Una tienda triste me parece que va, que atenta contra la naturaleza misma de las cosas, una de esas paradojas especiosas y embromantes. Desde luego no se me ocurre nada más triste que una «botiga» triste (*). Y comoquiera que todo lo malo se pega, dicen, la tristeza también, por preservar mi estado de ánimo y por blindar el recuerdo de un estupendo veraneo en Sesimbra, cerca de Lisboa, di un paso atrás, dejé en su inconsolable duelo a la «botiga» atribulada por los sinsabores de las cargas policiales y marché de allí en busca de otro establecimiento.

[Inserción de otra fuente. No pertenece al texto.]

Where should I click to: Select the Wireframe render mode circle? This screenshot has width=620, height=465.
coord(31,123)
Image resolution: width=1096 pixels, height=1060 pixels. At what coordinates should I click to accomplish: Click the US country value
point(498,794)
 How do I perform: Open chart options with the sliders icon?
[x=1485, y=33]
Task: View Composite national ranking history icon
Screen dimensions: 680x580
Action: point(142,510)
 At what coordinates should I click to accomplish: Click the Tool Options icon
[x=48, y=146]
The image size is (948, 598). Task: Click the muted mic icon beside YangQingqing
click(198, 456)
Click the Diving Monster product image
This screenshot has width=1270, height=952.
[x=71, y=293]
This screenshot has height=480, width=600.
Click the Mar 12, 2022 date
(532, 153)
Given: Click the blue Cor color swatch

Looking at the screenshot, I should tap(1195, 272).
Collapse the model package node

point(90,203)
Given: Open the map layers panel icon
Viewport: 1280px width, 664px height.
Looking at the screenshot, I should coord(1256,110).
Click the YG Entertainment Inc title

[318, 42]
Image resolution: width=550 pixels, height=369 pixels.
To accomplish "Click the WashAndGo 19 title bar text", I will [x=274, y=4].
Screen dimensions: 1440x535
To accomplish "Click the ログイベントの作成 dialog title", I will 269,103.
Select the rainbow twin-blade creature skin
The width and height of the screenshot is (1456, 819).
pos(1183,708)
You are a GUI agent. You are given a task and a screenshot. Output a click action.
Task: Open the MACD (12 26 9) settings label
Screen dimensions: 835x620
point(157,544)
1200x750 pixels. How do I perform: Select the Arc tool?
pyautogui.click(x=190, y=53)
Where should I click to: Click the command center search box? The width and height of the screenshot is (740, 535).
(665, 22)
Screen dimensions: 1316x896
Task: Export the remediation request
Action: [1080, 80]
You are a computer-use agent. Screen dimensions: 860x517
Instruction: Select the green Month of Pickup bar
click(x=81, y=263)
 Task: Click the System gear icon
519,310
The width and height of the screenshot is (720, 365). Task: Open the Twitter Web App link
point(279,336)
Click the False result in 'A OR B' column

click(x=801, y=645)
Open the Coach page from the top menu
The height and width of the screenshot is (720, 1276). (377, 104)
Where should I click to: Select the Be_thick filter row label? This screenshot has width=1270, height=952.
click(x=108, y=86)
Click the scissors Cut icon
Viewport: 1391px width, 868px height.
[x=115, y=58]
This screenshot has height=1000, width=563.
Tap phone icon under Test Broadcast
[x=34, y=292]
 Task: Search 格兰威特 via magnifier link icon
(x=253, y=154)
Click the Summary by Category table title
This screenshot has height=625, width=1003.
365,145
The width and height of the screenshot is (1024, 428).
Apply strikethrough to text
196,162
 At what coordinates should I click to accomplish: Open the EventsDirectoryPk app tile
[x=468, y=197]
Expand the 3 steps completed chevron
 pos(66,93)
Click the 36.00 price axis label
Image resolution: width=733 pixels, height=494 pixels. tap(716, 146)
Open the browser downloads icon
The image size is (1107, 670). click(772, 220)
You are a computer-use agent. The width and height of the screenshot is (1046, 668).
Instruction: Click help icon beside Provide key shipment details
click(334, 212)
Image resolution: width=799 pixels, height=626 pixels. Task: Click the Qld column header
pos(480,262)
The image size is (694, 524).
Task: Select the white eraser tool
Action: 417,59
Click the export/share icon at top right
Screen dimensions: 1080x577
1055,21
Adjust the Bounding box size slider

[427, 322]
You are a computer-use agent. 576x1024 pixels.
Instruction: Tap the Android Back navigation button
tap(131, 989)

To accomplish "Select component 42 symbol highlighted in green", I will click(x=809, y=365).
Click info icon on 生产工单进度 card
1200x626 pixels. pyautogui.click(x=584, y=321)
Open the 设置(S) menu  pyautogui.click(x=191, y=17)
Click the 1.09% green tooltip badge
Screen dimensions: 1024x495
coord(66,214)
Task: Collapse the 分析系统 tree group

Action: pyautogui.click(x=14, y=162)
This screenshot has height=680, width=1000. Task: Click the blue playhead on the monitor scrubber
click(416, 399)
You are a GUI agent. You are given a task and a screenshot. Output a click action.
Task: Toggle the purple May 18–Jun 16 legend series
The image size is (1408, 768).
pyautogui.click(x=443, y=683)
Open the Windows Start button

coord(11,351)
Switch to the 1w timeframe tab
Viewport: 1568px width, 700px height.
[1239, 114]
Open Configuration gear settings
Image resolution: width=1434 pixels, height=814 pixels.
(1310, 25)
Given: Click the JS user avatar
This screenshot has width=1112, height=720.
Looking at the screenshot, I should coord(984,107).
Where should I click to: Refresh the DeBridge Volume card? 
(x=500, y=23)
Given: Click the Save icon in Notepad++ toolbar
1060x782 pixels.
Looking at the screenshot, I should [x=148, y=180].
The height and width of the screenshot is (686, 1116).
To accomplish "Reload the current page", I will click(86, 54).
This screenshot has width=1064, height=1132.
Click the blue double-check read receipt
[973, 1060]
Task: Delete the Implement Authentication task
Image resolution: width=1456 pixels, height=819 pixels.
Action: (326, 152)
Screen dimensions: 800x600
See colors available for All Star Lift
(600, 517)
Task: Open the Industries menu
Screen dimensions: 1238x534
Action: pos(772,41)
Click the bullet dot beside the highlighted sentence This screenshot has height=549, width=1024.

Y es que me sucede con las «botigues» tristes lo mismo que con «los esclavos que carecen de libertad», pues así lo manifiestan los antecitados en una torpe redundancia… esclavo que no carece de libertad ya no es esclavo en ingresa en la categoría de liberto. Todos conocemos unos cuantos, sí, esos que vemos los domingos ataviados con sus mejores galas y sus monísimos lacitos en la solapa tomando el aperitivo en una terraza, al sol, qué delicia, o saliendo de la pastelería con unas tartaletas bajo el brazo. ¿Y qué me sucede?… Que no sé qué decirles que pueda aliviar su sufrimiento. O eso, o será que soy un clasista redomado y me da pudor tratar con la servidumbre «privada de libertad», amarrada a pesadas cadenas en los galpones donde, qué horror, lleva una precaria vida de insalubre hacinamiento, pestilencia y promiscuidad. Qué triste es la vida del esclavo… y la de las tristes «botigues».

(*) No es de este mismo parecer la reciente ganadora del Premio Nacional de Narrativa, la señorita Cristina Morales, así se llama, para quien el espectáculo neroniano de nuestra ciudad en llamas es preferible al de una ciudad de tiendas abiertas.